(Stored data)
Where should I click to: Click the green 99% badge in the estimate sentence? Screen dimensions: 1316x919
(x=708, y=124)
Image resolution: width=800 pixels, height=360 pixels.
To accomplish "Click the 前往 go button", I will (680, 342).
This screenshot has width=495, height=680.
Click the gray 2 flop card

• _Task item_
Set down the entries above once more, verbatim.

• _Answer_
Where should I click to: Click the green 99% badge in the estimate sentence? Screen dimensions: 1316x919
(x=708, y=124)
Image resolution: width=800 pixels, height=360 pixels.
To accomplish "Click the 前往 go button", I will (680, 342).
This screenshot has width=495, height=680.
Click the gray 2 flop card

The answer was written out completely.